1. Tanım
MADDE 1401– (1) Sigorta sözleşmesi, sigortacının bir prim karşılığında, kişinin para ile ölçülebilir bir menfaatini zarara uğratan tehlikenin, rizikonun, meydana gelmesi hâlinde bunu tazmin etmeyi ya da bir veya birkaç kişinin hayat süreleri sebebiyle ya da hayatlarında gerçekleşen bazı olaylar dolayısıyla bir para ödemeyi veya diğer edimlerde bulunmayı yükümlendiği sözleşmedir.
(2) Ruhsatsız bir şirket ile onun bu durumunu bilerek yapılan sigorta sözleşmeleri hakkında Türk Borçlar Kanununun 604 ve 605 inci maddeleri uygulanır. Türkiye’de yerleşik olmayan sigorta şirketleriyle kurulan sigorta sözleşmelerinde bu hüküm uygulanmaz.
GEREKÇE/Madde 1401 – 21. yüzyılda teknolojinin geçirdiği gelişmelere paralel olarak, doktrinde sigorta sözleşmesinin tanımının verilip verilmemesi tartışma konusu olmuştur. Sigortacılığın değişen ihtiyaçlara cevap verebilmesi bakımından, sigortaların tümünü kapsayan bir tarif vermenin imkânsızlığı ve güçlüğü yanında, sigortanın matematik, istatistik ve ekonomi bilimleriyle de ilgili olmasının tatminkar bir tanım verilmesini zorlaştırdığı ileri sürülmüştür. Nitekim, Alman Sigorta Sözleşmesi Kanununda olduğu gibi bazı kanunlarda da sigorta sözleşmesinin tanımı yapılmamıştır. Buna karşın 1956 tarihli Türk Ticaret Kanununda olduğu gibi, yeni Tasarıda da sigorta sözleşmesinin tanımını verilmesi uygun görülmüştür. Her ne kadar sürekli değişim ve gelişim gösteren toplumsal hayatın bütün çeşitliliği ile kanunlarda düzenlenmesi mümkün değilse de, sosyal ve ekonomik hayatta önem kazanmış, iş hayatının ve mahkeme içtihatlarının gelişmesi sonucunda bugünkü biçimlerini bulmuş olan sözleşme tiplerinin kanunlarda düzenlenmesi özellikle sözleşmeyi o sözleşme yapan “objektif esaslı noktaların” belirlenmesi açısından büyük önem arz eder. Sözleşmenin esaslı noktalarının tespiti ise sözleşmenin kurulmasından yorumlanmasına ve hatta sona ermesine kadar, uygulayıcılara ve mahkemelere önemli kolaylıklar sağlar. Ayrıca, bir sözleşmeye ilişkin hükümlerin Kanunda düzenlenmesi öncelikle o sözleşmenin tanımının da kanunda yer almasını gerektirir.

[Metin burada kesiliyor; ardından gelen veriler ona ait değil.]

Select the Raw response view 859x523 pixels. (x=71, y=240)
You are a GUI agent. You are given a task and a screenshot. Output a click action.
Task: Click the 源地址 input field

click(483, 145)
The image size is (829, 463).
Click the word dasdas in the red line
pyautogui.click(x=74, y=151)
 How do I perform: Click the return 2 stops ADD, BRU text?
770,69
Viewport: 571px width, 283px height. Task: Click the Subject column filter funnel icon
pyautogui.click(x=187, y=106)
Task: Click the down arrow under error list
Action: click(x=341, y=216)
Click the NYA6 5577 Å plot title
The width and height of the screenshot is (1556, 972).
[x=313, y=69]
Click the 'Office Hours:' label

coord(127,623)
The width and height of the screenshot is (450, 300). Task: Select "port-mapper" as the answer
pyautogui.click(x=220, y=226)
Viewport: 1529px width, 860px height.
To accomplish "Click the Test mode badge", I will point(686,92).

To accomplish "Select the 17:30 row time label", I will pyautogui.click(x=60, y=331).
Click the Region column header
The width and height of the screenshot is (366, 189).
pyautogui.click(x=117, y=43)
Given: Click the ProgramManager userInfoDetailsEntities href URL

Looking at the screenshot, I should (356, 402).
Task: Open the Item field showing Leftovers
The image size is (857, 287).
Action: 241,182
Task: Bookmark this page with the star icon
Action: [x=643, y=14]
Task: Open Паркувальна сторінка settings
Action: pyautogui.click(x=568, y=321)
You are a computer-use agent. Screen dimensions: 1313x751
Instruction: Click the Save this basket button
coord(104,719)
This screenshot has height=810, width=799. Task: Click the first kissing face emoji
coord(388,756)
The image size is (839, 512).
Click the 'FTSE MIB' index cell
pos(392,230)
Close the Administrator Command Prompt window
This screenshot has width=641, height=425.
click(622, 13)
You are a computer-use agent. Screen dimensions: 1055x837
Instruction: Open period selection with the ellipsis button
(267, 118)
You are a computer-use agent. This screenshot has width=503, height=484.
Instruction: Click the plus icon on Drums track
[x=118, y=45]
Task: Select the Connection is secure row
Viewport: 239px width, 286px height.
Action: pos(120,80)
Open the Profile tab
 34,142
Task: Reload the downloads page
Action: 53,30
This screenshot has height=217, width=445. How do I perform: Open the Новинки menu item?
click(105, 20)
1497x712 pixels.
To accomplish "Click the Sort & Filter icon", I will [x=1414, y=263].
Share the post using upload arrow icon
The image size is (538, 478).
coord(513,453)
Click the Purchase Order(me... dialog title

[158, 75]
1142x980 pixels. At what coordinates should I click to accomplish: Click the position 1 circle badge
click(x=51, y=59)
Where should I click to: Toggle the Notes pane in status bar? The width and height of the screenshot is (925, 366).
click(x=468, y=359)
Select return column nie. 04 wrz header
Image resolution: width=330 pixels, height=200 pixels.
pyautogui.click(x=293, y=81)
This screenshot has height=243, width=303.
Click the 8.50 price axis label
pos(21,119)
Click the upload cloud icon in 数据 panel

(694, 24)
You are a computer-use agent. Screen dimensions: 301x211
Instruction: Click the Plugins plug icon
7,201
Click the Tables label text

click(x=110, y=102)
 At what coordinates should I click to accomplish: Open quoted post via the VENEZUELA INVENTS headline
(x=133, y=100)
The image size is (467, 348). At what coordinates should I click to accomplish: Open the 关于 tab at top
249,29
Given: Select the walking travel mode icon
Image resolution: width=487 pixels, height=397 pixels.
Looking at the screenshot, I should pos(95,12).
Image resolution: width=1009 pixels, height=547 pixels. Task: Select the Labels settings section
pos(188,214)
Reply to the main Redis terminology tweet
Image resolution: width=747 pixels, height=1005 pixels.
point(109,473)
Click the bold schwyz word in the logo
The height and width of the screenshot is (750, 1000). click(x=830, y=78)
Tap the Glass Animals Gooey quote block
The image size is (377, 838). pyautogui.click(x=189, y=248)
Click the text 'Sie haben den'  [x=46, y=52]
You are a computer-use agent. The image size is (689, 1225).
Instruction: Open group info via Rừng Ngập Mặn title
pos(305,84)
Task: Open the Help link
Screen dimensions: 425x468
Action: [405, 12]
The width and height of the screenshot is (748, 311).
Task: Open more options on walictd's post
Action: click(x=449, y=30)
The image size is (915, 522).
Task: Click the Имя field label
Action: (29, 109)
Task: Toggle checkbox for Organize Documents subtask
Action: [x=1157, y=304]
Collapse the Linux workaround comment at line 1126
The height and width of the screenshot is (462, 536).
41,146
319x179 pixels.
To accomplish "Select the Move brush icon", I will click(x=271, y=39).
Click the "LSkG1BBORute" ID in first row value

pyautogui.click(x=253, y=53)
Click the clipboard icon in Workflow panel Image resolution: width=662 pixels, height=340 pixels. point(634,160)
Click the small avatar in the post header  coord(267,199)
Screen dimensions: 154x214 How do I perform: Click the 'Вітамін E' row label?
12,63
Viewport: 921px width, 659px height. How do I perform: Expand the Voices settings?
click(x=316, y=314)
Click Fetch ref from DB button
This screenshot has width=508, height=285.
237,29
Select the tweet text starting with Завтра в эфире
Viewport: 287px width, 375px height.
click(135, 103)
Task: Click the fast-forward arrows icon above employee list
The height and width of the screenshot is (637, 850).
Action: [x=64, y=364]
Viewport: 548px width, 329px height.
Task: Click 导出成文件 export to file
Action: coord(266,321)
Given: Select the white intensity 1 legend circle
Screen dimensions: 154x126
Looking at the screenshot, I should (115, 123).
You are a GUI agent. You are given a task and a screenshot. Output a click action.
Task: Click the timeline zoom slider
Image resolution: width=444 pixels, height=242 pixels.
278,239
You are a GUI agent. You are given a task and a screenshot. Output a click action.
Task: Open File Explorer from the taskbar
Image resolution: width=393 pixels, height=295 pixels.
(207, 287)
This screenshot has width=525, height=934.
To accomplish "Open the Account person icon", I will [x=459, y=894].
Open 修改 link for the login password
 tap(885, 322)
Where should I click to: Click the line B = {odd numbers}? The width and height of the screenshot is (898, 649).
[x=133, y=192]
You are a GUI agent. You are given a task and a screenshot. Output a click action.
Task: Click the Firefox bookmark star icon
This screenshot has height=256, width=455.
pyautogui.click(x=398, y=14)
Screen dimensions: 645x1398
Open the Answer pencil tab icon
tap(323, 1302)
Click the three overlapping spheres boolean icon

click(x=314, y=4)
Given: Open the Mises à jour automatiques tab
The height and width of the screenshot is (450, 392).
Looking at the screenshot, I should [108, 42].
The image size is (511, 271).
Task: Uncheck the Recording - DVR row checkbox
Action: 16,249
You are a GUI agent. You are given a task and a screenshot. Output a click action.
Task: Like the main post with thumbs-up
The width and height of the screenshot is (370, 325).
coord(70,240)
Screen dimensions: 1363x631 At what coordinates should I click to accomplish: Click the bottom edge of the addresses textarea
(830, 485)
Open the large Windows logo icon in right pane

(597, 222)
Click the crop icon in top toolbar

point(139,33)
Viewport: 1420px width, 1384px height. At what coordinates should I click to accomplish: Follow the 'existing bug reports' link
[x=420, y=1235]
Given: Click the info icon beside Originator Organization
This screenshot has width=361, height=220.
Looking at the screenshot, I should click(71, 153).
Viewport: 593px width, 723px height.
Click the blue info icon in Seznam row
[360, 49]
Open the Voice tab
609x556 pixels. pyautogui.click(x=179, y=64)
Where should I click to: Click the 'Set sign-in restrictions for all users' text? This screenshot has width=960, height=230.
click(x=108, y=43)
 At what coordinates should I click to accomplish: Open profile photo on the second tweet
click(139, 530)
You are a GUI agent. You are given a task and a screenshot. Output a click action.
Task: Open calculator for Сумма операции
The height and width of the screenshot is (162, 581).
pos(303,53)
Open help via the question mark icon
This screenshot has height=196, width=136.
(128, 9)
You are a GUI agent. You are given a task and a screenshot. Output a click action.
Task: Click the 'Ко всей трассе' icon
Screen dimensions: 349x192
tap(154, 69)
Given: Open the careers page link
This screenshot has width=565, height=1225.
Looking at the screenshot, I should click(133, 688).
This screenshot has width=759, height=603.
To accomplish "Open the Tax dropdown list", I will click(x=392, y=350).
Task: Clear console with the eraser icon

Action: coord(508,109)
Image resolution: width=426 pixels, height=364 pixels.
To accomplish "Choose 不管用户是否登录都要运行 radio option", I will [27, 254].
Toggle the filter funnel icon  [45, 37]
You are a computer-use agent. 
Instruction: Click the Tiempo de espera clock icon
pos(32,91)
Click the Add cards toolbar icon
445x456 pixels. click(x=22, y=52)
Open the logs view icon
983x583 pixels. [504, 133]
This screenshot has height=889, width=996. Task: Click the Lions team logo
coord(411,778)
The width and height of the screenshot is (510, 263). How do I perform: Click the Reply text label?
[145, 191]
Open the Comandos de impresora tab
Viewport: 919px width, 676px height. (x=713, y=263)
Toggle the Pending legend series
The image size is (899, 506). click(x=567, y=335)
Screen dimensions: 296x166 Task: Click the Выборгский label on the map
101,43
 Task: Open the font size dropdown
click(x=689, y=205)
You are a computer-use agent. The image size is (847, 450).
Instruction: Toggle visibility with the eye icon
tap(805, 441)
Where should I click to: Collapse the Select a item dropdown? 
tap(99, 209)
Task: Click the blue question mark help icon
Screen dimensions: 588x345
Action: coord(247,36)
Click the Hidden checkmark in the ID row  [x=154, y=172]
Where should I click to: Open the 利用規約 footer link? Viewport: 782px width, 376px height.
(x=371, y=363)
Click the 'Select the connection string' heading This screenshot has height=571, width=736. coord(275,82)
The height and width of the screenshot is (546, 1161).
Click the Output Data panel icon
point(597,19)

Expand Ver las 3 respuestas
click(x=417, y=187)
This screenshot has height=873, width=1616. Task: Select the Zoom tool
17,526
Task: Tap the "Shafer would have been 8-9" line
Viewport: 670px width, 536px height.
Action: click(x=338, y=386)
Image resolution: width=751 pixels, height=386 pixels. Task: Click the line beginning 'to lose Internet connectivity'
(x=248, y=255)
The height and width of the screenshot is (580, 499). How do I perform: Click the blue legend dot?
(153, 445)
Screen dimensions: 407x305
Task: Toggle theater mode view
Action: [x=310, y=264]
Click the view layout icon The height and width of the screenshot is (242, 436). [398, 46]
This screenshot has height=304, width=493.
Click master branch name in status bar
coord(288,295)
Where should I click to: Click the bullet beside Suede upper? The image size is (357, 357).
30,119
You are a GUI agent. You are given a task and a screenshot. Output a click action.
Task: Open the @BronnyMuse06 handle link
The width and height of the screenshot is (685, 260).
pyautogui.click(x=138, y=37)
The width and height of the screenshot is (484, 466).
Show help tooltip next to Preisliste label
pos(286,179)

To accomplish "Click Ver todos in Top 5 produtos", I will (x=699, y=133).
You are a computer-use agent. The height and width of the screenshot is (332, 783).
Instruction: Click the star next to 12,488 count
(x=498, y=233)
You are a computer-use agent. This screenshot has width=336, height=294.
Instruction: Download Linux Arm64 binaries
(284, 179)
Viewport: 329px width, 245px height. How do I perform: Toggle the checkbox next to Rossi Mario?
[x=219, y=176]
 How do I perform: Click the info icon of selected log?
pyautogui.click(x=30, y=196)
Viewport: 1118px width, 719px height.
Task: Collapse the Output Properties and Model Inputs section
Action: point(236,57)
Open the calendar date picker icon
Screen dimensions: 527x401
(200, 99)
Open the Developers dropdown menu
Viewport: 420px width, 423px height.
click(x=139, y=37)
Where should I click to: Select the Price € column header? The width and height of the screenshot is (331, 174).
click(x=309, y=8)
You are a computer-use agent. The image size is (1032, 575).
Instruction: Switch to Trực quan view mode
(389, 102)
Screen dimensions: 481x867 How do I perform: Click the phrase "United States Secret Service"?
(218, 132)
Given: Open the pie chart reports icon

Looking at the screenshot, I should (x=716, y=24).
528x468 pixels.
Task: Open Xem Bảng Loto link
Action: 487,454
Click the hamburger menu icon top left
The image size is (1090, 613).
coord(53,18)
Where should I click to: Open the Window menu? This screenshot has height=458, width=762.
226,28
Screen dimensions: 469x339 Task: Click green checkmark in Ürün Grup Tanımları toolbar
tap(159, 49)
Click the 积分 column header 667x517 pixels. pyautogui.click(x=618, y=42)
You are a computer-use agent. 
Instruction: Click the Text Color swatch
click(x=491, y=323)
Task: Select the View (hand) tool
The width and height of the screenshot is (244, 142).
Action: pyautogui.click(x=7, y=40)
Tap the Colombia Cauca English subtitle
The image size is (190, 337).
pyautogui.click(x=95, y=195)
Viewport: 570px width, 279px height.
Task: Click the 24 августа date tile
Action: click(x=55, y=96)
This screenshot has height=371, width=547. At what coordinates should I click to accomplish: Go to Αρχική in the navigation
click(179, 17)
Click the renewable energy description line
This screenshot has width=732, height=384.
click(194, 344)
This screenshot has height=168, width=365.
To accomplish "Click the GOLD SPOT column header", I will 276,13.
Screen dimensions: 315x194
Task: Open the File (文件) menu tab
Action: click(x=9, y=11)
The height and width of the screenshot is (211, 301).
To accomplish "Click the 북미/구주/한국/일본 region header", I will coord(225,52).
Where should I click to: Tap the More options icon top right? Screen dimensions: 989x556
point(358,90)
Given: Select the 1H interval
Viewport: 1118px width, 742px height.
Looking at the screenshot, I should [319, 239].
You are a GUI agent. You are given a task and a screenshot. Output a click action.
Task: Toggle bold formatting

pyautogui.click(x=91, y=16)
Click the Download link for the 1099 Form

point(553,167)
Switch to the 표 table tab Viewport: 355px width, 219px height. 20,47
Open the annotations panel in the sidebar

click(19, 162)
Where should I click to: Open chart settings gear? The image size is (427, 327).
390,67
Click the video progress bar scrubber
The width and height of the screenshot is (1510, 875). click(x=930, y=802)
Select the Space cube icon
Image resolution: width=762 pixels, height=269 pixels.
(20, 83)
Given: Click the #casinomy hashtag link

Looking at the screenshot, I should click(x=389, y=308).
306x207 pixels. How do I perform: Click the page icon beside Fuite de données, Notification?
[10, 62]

Maddenin ikinci fıkrası ise ruhsatsız bir sigortacı ile yapılan sözleşmelerin geçerliliği ile ilgili olup 6762 sayılı Kanunun 1263 üncü maddenin bir anlamında tekrarı mahiyetindedir. Ancak, düzenlemenin amacı, ruhsatsız faaliyet gösterilmesi olduğundan, 1263 üncü maddede dar kapsamlı ifade edilen “ruhsatname almamış” ifadesi, “ruhsatsız” şeklinde değiştirilmiştir. Dolayısıyla, ruhsatname almış olmakla birlikte daha sonra Sigorta Murakabe Kanununun ilgili hükümleri gereğince ruhsatı iptal edilmiş sigorta şirketleri de bu madde kapsamında değerlendirilecektir.
Önerge: Görüşülmekte olan 96 sıra sayılı Türk Ticaret Kanunun Tasarısının 1401 inci maddesinin ikinci fıkrasında geçen “Borçlar Kanununun 504 ve 505 inci” ibaresinin “Türk Borçlar Kanununun 604 ve 605 inci” olarak değiştirilmesini arz ve teklif ederiz.
Önerge – Gerekçe: 22/4/1926 tarihli ve 818 sayılı Borçlar Kanunu, 11/1/2011 tarihli ve 6098 sayılı Türk Borçlar Kanunun 647 nci maddesiyle yürürlükten kaldırıldığından, 11/1/2011 tarihli ve 6098 sayılı Türk Borçlar Kanununun 604 ve 605 inci maddelerine atıfta bulunulması amacıyla işbu değişiklik önergesi verilmiştir.